Gardaí are searching for a criminal gang which has illegally skimmed data from around 9,000 debit and credit cards which would allow the cards to be cloned and used overseas, it has emerged.
The scam came to light last Friday when a retailer noticed a small device had been attached to a card payment terminal in one of its shops. The device had the capacity to record all information from the magnetic strip on the back of a payment card as well as the PIN number needed to make withdrawals or purchases.
The device was fitted by a man who called to the shop and claimed to be an engineer working for the bank who supplied the terminal.
Informed sources have told The Irish Times that four further identical cases have come to light since Friday in the north and east of the country. The same gang, members of which are not believed to be Irish, is suspected in all cases.
People posing as engineers are known to have fitted card reading technology to at least five terminals in five major retailers under the guise of carrying out maintenance. The skimming device used is based on mobile phone technology which enables the data skimmed to be downloaded from anywhere around the world.
Around 9,000 cards had been swiped through the five targeted machines since Thursday.
The retailers targeted all had monitoring software linked to the terminals. At the end of a day’s trading the software alerted them to the fact that their machines had been tampered with.
The retailers have also been able to provide CCTV images to gardai of the gang members behind the scam. The Irish Payment Services Organisation (IPSO) said those responsible appear to be trained engineers with an advanced level of expertise.

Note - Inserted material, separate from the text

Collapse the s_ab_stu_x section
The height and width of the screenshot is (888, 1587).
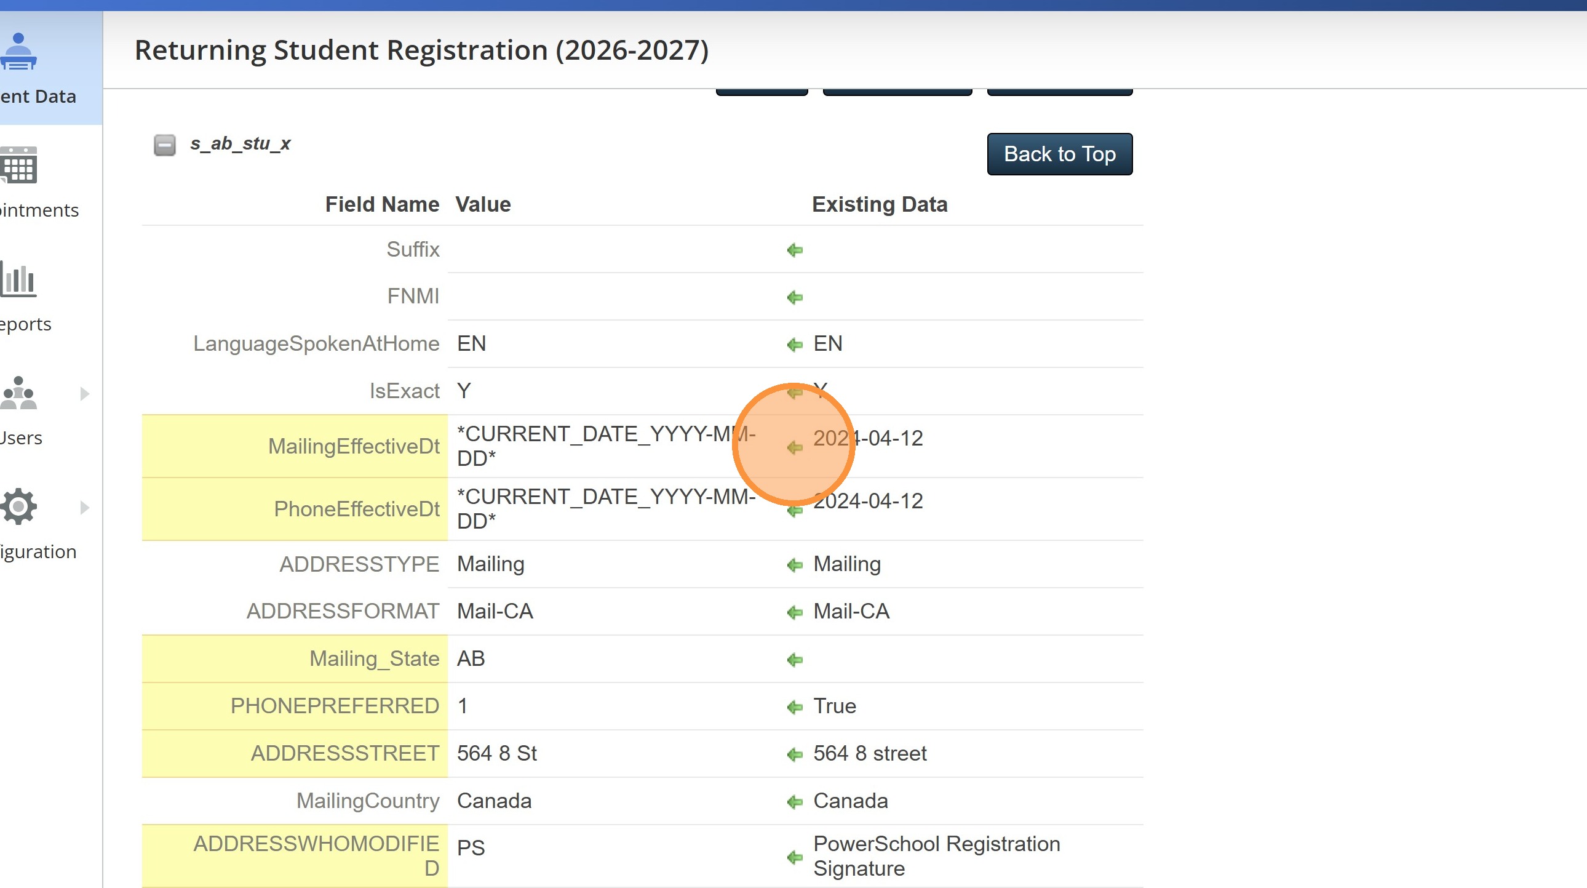click(x=164, y=145)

Head of card services at IPSO Una Dillon said: “IPSO has been working together with the Gardaí, banks, card issuers, terminal manufacturers and other relevant bodies in the banking industry to examine the details of this fraud so that necessary action can be taken to minimise its impact and to prevent it going forward.”
“The payments industry body is extremely concerned about these fraud attacks and ensures that all appropriate action is being taken. In the meantime, banking industry fraud monitoring systems continue to work to detect where fraud is taking place, thus keeping losses to a minimum.”
She said any money taken would be refunded by card issuing banks.
While the information from 9,000 cards has been skimmed gardaí believe the scam has effectively been foiled before cards were cloned and used on a large scale.
It is unclear how much, if any, money has been stolen. However, gardaí believe the sums involved, if any, will be small because the scam was spotted so soon after it began. Any card holders affected will contacted by their bank and issued with new cards.
Because chip and PIN technology is used at machines in Ireland any cloned cards could not be used in this country. Cloned cards could only be used to make purchases or withdraw cash in countries such as Canada and Italy, where chip and PIN technology is not in use.
Some of the banks and card providers targeted have imposed maximum daily withdrawal limits of €100 and €250 for cardholders seeking to make withdrawals overseas.
The full extent of the scam is still emerging but it is believed all of the main card providers have been affected including; Bank of Ireland, AIB, Ulster Bank, Perm TSB, National Irish Bank, First Active, EBS and MBNA.